The Cabinet Committee on Economic Affairs, chaired by the Prime Minister Shri Narendra Modi, has given its approval for waiver of penal interest on Government of India (GOI) loans availed by Cochin Port Trust to the tune of Rs. 897.23 crore. The CCEA also gave its approval by freezing the liability on account of GOI loans, interest thereon and penal interest @ 0.25% as on 31.3.2016 amounting to Rs.557.16 crore (Rs.258.14 crore + Rs.281.45 crore + Rs.17.57 crore). The CCEA, further approved the rescheduling of repayment of the amount frozen in 10 years commencing from 2018-19.

The Cochin Port Trust availed loans for various developmental activities from Govt. of India amounting to Rs.168.15 crore between1936-37 to 1994-95. Non-repayment of these loans has attracted penal interest to the tune of Rs. 914.80 crore. The Port could not repay the loans since the projected revenue from the capital investment done was not sufficient to cover the interest component.

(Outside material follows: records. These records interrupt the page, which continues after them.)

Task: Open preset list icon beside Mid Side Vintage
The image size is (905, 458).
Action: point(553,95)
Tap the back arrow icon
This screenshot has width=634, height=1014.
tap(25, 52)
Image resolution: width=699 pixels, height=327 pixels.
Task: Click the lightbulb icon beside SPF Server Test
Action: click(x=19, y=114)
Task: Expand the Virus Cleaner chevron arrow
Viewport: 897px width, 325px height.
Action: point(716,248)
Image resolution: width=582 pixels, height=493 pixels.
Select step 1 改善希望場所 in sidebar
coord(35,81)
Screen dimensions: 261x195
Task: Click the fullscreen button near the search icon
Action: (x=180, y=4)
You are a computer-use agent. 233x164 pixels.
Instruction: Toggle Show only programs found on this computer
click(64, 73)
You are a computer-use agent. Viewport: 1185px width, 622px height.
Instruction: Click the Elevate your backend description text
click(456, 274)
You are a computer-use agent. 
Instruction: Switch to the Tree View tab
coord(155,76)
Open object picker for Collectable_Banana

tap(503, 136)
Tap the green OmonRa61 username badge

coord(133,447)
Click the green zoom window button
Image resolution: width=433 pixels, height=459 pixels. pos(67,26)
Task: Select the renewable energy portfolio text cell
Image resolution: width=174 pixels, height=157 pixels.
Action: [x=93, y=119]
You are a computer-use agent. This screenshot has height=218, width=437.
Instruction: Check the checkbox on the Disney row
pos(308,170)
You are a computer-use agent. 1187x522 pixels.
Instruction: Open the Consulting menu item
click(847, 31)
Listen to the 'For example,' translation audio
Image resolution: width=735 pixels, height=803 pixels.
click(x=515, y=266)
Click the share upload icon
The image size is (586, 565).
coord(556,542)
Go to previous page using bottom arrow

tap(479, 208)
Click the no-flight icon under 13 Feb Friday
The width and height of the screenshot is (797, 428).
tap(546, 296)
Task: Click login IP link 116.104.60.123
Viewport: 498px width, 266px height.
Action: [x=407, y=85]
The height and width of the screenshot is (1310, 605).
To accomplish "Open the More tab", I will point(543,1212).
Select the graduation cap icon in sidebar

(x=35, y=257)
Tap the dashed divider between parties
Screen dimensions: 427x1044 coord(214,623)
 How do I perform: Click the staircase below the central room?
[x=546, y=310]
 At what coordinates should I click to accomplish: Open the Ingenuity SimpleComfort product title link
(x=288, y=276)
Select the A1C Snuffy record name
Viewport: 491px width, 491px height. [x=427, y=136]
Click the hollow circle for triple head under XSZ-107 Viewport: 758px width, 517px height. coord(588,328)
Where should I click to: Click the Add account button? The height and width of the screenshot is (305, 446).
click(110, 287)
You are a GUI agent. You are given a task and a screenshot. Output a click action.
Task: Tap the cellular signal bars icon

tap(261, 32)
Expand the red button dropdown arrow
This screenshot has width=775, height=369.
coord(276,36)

The move comes in the backdrop of a series of steps taken by Cochin Port. The Cochin Port has undertaken a series of remedial measures to improve its financial conditions, apart from the measures ordered by Government of India, such as ban on recruitments, stoppage of vehicle purchases and the like, measures adopted by the Port include steps unprecedented in other Major Ports, like freezing of Variable DA for all employees and Dearness Relief for pensioners, stoppage of HBA, conveyance advance, and LTC, stoppage of overtime posting for non-operating areas, reduction of uniform allowance to single set basis, and deferment of Leave Encashment.

With these recent initiatives taken by the Cochin Port, several income streams, long awaited by the Port, are now beginning to bear fruit and this would improve the financial status of the Port in future and its ability to repay in future.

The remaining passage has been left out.